I guess that it could be argued that that is a little bit broad. I am looking at subclause 22(4). The first three paragraphs there clearly are grounds for a matter being kept secret - prejudicing a fair trial of a person, prejudicing the conduct of an investigation, and prejudicing the source of information to police or prejudicing a person's safety. Clearly, they are good grounds for holding a document secret. It does go a little further to the reputation of a person, which again may well be very good grounds for keeping a matter secret. There could well be circumstances where what is alleged about the judge, his criminal behaviour or behaviour of gross impropriety goes to some issue of morality and where another citizen is involved in gross moral turpitude, or whatever one wants to call the conduct, perhaps conduct falling short of criminal offence, and that citizen has just been caught up in the web. There is no reason why that citizen's name needs to be dragged through the public process. So there could be cases where it is quite proper, because of an adverse effect on the reputation of a citizen, that the matter should not be made public.

The Bill, in its present form, where it goes on to tabling reports, basically says that I must table reports other than under subclause 22(4), other than reports where there is a recommendation to me that, because of safety or prejudicing a trial or prejudicing a reputation, I should not table the report. It does raise the question of whether there is a discretion. I would have thought that there probably was a discretion; but we agreed, in discussing this with Mr Humphries earlier on, that it does make sense that we clarify that. There are some consequential amendments which flow from that. The amendment basically says that, where there has been a recommendation that that part of the report which does not go to the judge's conduct but goes to other persons' conduct not be published, the Attorney-General shall accept that recommendation unless he or she is satisfied that there are compelling reasons of public policy why the relevant report should be laid before the Legislative Assembly.
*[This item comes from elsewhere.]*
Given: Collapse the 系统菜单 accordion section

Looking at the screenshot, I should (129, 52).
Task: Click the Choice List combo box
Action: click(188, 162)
Again it is creating a discretion. It is fettering it by saying that you really should act on the recommendation for secrecy unless you are satisfied that there are compelling reasons of public policy why the matter should be made public. There could well be cases because, when we get to this point where there has been the full judicial commission inquiry and there is a report, it is probably adverse to a judge, so other consequences may flow. There may be significant public disquiet. There may be a question of preserving confidence in the judicial system which may justify a decision, even though it may do some side damage to a person other than the judicial officer. Perhaps reasons of public policy would compel that we do publish the report.